See also the cases referred to in THULANI SIPHO MOTSA & 2 Others, Criminal Appeal 30 of 2006 (judgement delivered on the 4th August, 2006) (unreported). This rule of practice is also captured and its enforcement echoed in article 16 (9) of the Constitution which provides that:

(9) Where a person is convicted and sentenced to a term of imprisonment for an offence, any period that person has spent in lawful custody in respect of that offence before the completion of the trial of that person shall be taken into account in imposing the term of imprisonment.”’

(See also R v Bheki Kunene, Review case 34/2009, judgment delivered on 12 August 2009)


[12] The applicants have also submitted that the court a quo erred in law in passing sentence on the stock theft counts without enquiring whether or not there were extenuating circumstances in connection with the commission of these offences. Again, Counsel for the crown has conceded that this was an irregularity committed by the Court a quo. There is a long line of cases on this point; holding that the court must, before sentence, make an inquiry or determination as to the existence or otherwise of extenuating circumstances in such cases. In Sandile Majahonkhe Nkomo v R, Crim. Appeal 5/2009, I had occasion to say the following:

[12] In terms of section 18 (1) of the [The Stock Theft] Act,

(1) A person convicted of an offence under section 3 or 4 in relation to any cattle, sheep, goat, pig or domesticated ostrich shall be liable to imprisonment for a period of not less than-

(a) two years without the option of a fine in respect of a first offence; or

(b)five years without the option of a fine in respect of a second or subsequent offence, but in either case [no] such period of imprisonment shall exceed ten ;

provided that if the court convicting such person is satisfied that there are extenuating circumstances in connection with the commission of such offence, he shall be liable to a fine not exceeding E2000 or a term of imprisonment not exceeding ten years or both.”

- _TASKS TO PERFORM_
A. Reproduce part of the judgment excerpt word for word: begin at the words "See also the" and stop after "12 August 2009)".
B. Translate this sentence from the judgment excerpt into Spanish: "Again, Counsel for the crown has conceded that this was an irregularity committed by the Court a quo."
None of the records are needed to work with the judgment excerpt.

- _Collected data entries_
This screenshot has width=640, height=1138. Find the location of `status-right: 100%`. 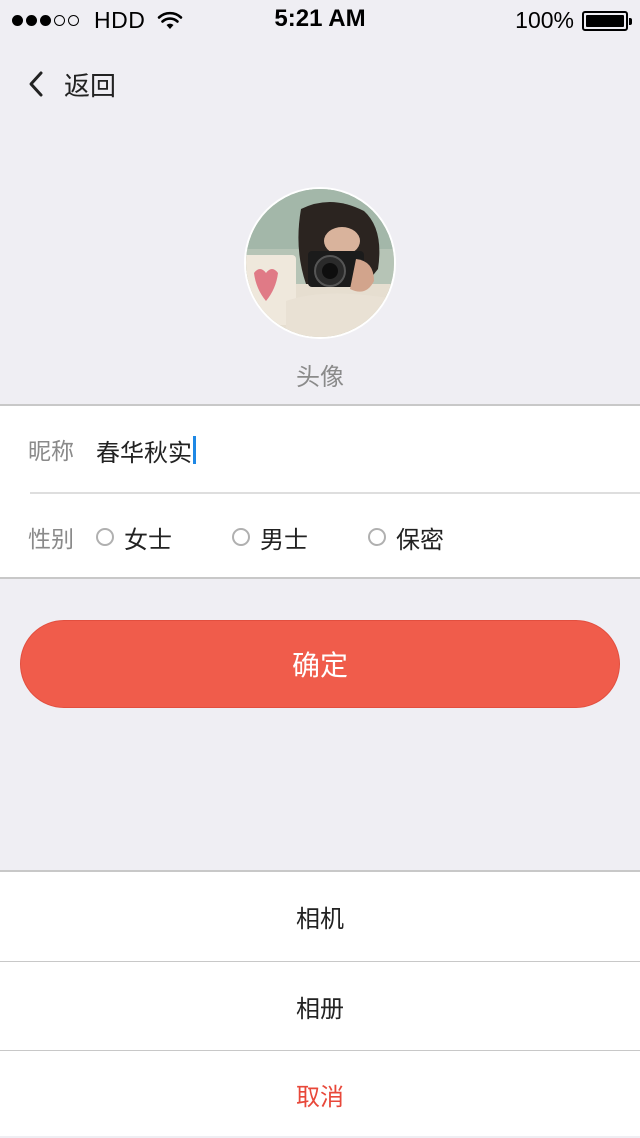

status-right: 100% is located at coordinates (574, 20).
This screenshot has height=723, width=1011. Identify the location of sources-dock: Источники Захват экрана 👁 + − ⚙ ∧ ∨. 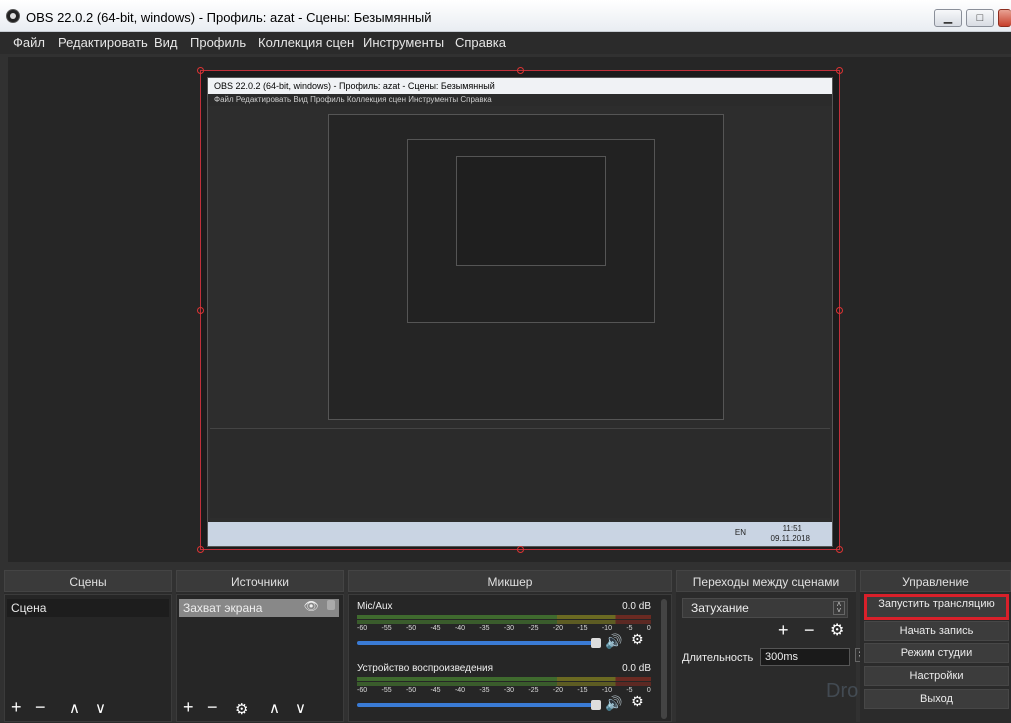
(260, 646).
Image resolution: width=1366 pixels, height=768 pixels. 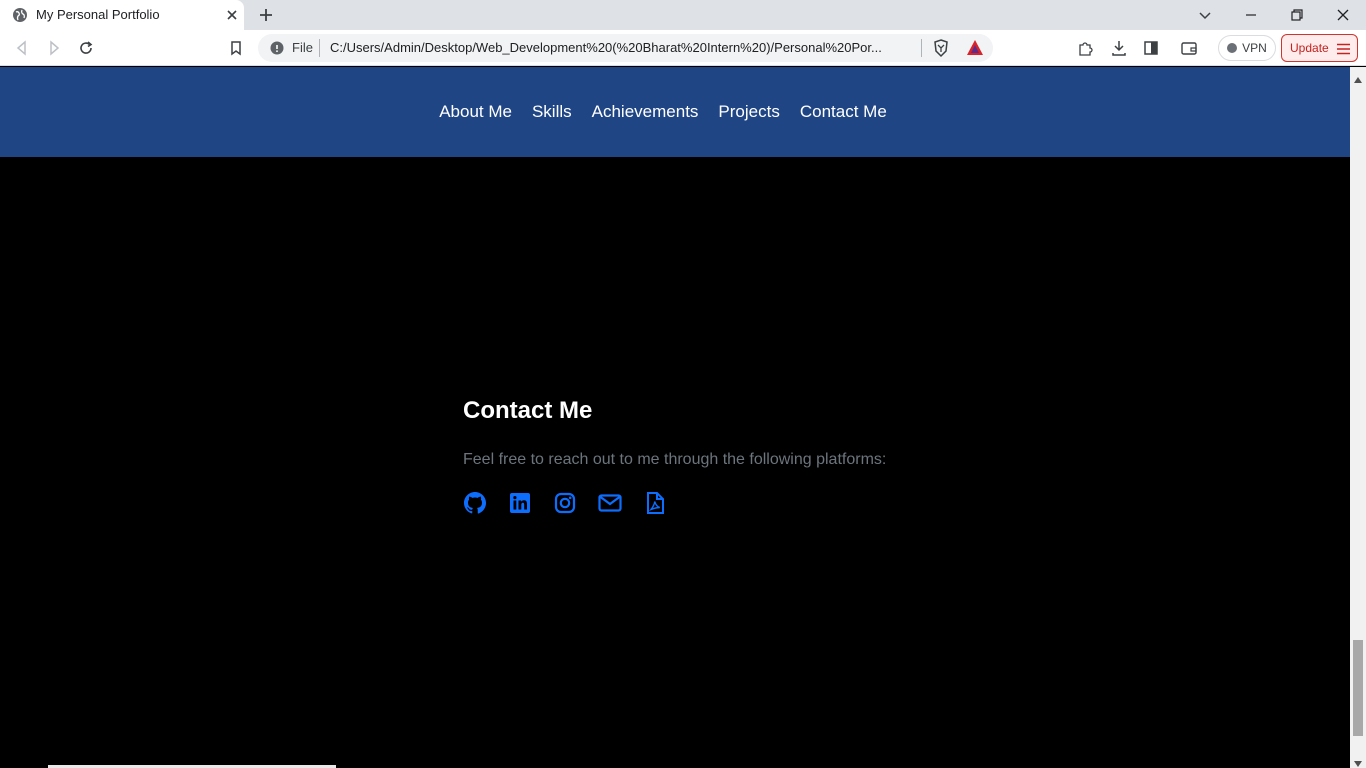 What do you see at coordinates (1358, 688) in the screenshot?
I see `scrollbar-thumb` at bounding box center [1358, 688].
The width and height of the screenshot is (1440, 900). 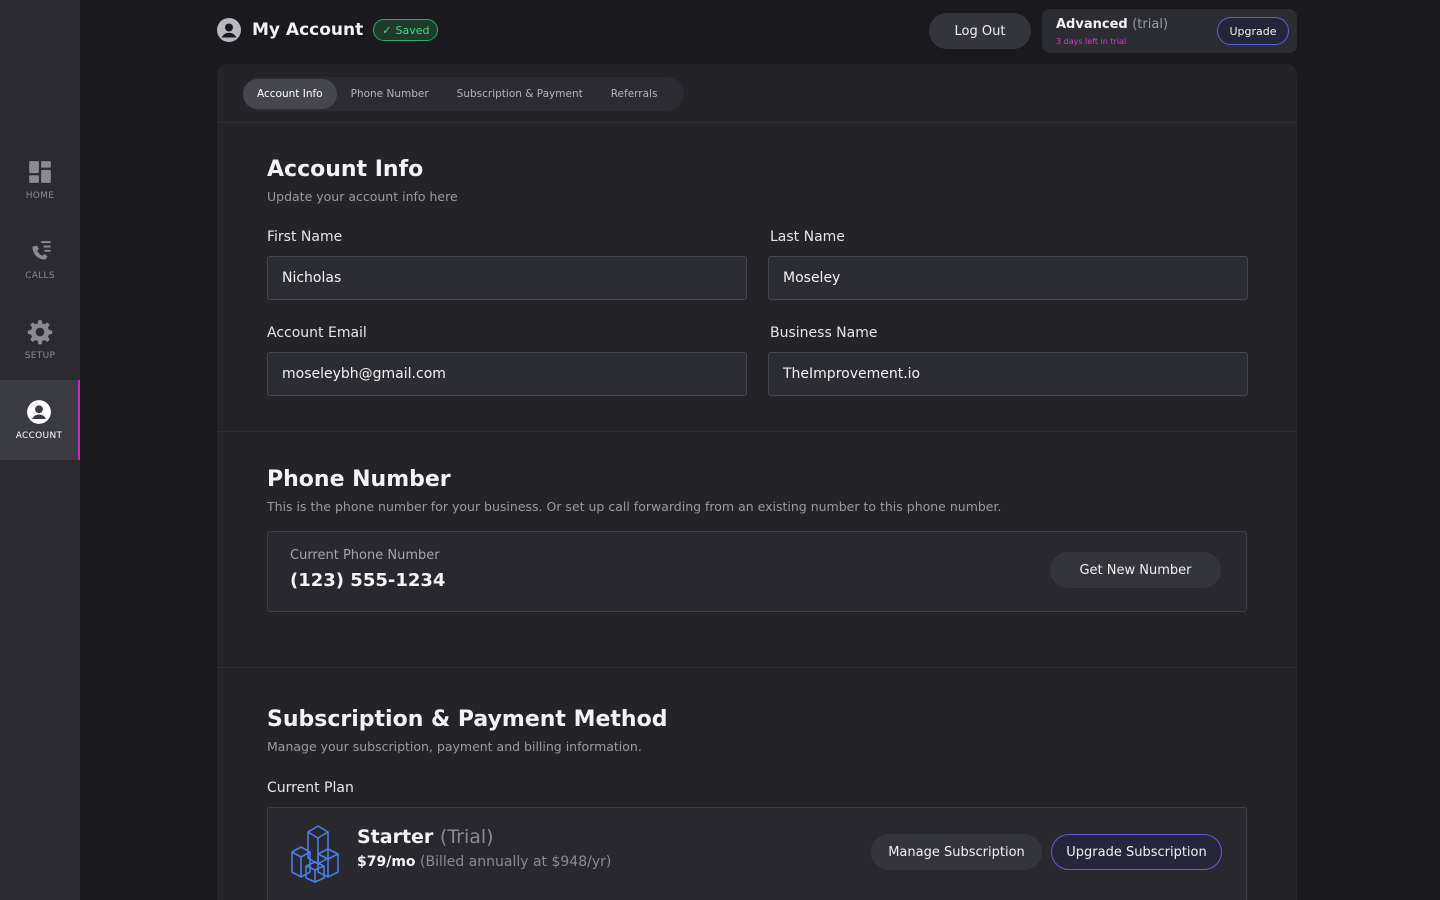 What do you see at coordinates (980, 31) in the screenshot?
I see `logout-button: Log Out` at bounding box center [980, 31].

- _RESPONSES TO THE TASKS_
A.
See also the cases referred to in THULANI SIPHO MOTSA & 2 Others, Criminal Appeal 30 of 2006 (judgement delivered on the 4th August, 2006) (unreported). This rule of practice is also captured and its enforcement echoed in article 16 (9) of the Constitution which provides that:

(9) Where a person is convicted and sentenced to a term of imprisonment for an offence, any period that person has spent in lawful custody in respect of that offence before the completion of the trial of that person shall be taken into account in imposing the term of imprisonment.”’

(See also R v Bheki Kunene, Review case 34/2009, judgment delivered on 12 August 2009)

B. De nuevo, el abogado de la Corona ha admitido que se trató de una irregularidad cometida por el tribunal a quo.